Thursday, October 24, 2013

The Actors, the Audience, and the Adversarial System : Are All Law Professors Anti Intellectual?

The recent New York Times article on the valulessness of law reviews set off a bit of discussion on my faculty and others.  The article is accurate. There are 6000-8000 articles published a year and, let's face it, may 10-12 new ideas a year. Nevertheless, many law professors, like trained seals, jumped to defend the status quo.  What is interesting about the defenses is how much they reflect problems in legal scholarship generally. They also reflect the tendency of law professors to suspend their disbelieve like an audience watching a play. Only in this case they are also the actors. Consequently the whole enterprise is like appauding oneself but never asking if anyone else wants to see the play.

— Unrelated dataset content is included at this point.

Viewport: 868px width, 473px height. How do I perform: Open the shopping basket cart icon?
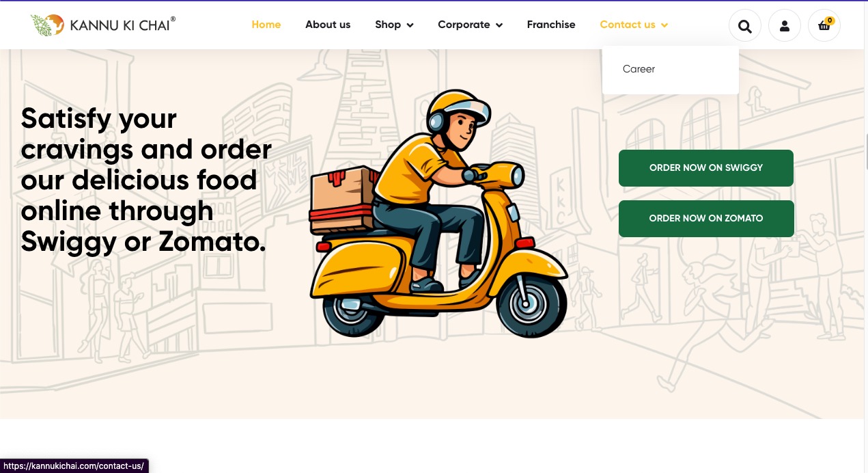pyautogui.click(x=824, y=26)
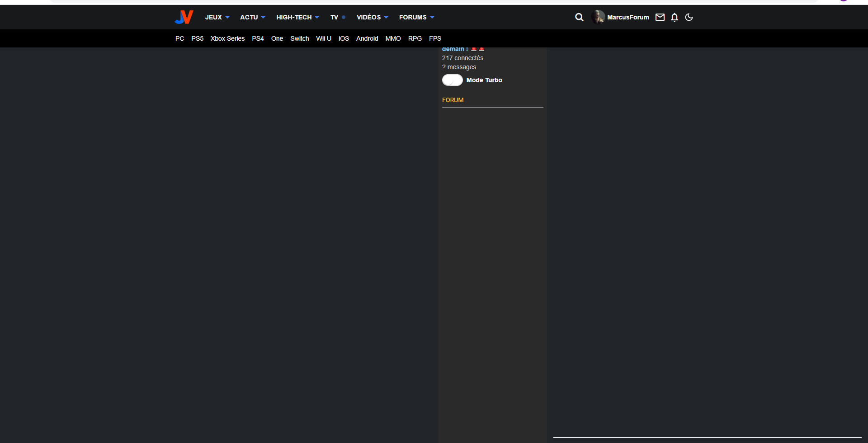Click the MarcusForum profile avatar
The height and width of the screenshot is (443, 868).
(x=598, y=17)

This pretending is all part of the fundamentally anti intellectual nature of legal scholarship. Does this mean all law professors are anti intellectual? Actually no. Some are and some are not and some are some of the time depending on the topic. What do I mean by anti intellectual? Here are some characteristics of anti intellectualism all of which were revealed in one way or another in great law review debate:

1. Taking a position instinctively or for self interested reasons or because it is politically comfortable and then searching for support.
2. Citing something for a proposition that a careful read will show is not supported by that cite.
3. Believing that something is true simply because you think it is true.
4. Ad hominem arguments.
5. Relying on anecdotal evidence. This inclides making a statementsof fact and overusing the ever present  "see for example."
6. Not researching a topic because you might discover something that would be unacceptable to report and still be viewed by others as the right kind of person.
7. Writing about the same thing over and over.
8. Defending a defective system by reference to others that are arguably also defective.
9. Refuting an argument like that in the Times article by noting  exceptions. This one was a favorite of the legal scholarship defenders and is actually pretty embarrassing.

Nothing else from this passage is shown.